According to the article, which I first spotted on Twitter, or X if you prefer, as of May 2023, according to statistics apparently obtained from the Bureau of Labor Statistices, the average lawyer in America was earning $176,000, a 19.2% increase from 2021-2023. The linked article includes this chart:
Yes, I know some attorneys that made this kind of money. Some.

No, none of them was ever me.

In my best year ever, my K-1 -- the total that got reported to the IRS -- the total on which I had to pay taxes -- was somewhere around $50,000 more than I ever actually saw. Ah, the joys of working at a small firm.... (Of course, I'm grateful for that K-1 now -- that was one of the most important numbers that the Social Security Administration used in calculating the monthly benefit on which I now subsist. And since I did in fact pay taxes as if I'd actually received the amount reported -- according to the partnership's accountants, this really was the share of partnership income attributable to me, my vociferous protests notwithstanding -- the SSA in particuar and the good people of the United States in general aren't being cheated in any way.)

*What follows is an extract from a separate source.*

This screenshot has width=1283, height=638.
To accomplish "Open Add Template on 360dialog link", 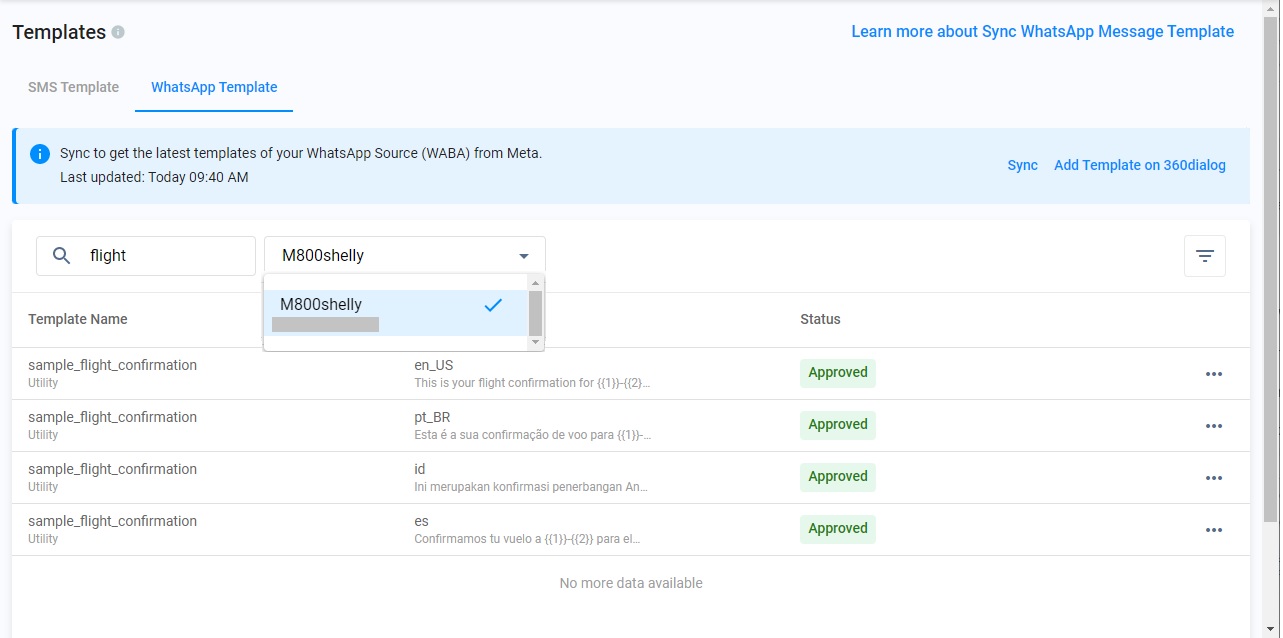I will tap(1139, 165).
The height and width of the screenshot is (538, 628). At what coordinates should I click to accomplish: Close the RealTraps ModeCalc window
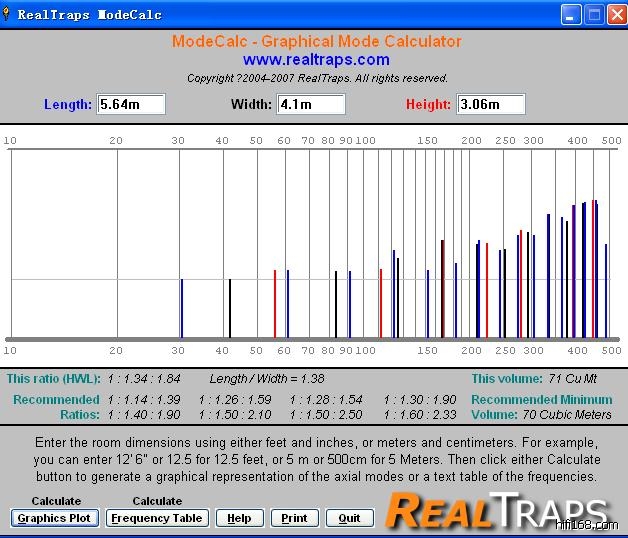pyautogui.click(x=615, y=15)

I had some good years. But never $176,000 good. There were more than a few years where it was nip and tuck for much of the year whether I would clear more from the practice of law than my Long Suffering Spouse earned as a Catholic school teacher. (Don't get her started on that -- the starting pay for a newly-graduated teacher in the Chicago Public Schools is somewhere around $55,000 -- well more than my wife makes after nearly 30 years at the parish school.) I'd say I usually beat her number... but not always. Toward the end, I had a year where I made nothing after expenses. And, of course, at the very end, in 2023, when the average lawyer was supposedly banking $176,000, I was loaning the business money to pretend to be in business.

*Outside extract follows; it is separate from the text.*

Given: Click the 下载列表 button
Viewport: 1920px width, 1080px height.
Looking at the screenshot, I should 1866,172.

I trust it is now clear why I had to vent about this anonymously. Were I to write about it under my own name, it might appear that I was trolling for sympathy or, worse, setting up a GoFundMe.

No. If I ever attempt to profit from my many failures (a notion I have toyed with in the past) it will be by delivering something of value -- a book, I hope -- that you can buy of your own free will, whether online or at your nearest bookstore.

But, in the meantime, I felt compelled to call out this crazy ABA claim about lawyer income: While there are indeed some lawyers who make $176,000 annually, and some, indeed, who make a whole lot more, there are a whole bunch of us who make a whole lot less. And who have done honorable work nonetheless.

I'm not just talking about public interest lawyers either: The linked ABA article notes that that average salary for lawyers in legal aid, public prosecution or defense, other public agencies, or not-for-profits earned far less than $176,000. They bring down the average, if you will. But there were years I would have killed to make so 'little' as these claimed average figures for lawyers at NFPs or doing legal aid.

Well... maybe not killed... but I would have been significantly envious.

So, bottom line: I think these ABA figures, though grounded in government statistics and other seemingly reliable sources, are ludicrous. The average work-a-day lawyer simply doesn't command this kind of dough. I can't prove the ABA wrong, but I am certain that, on the question of average lawyer income, they most certainly are wrong.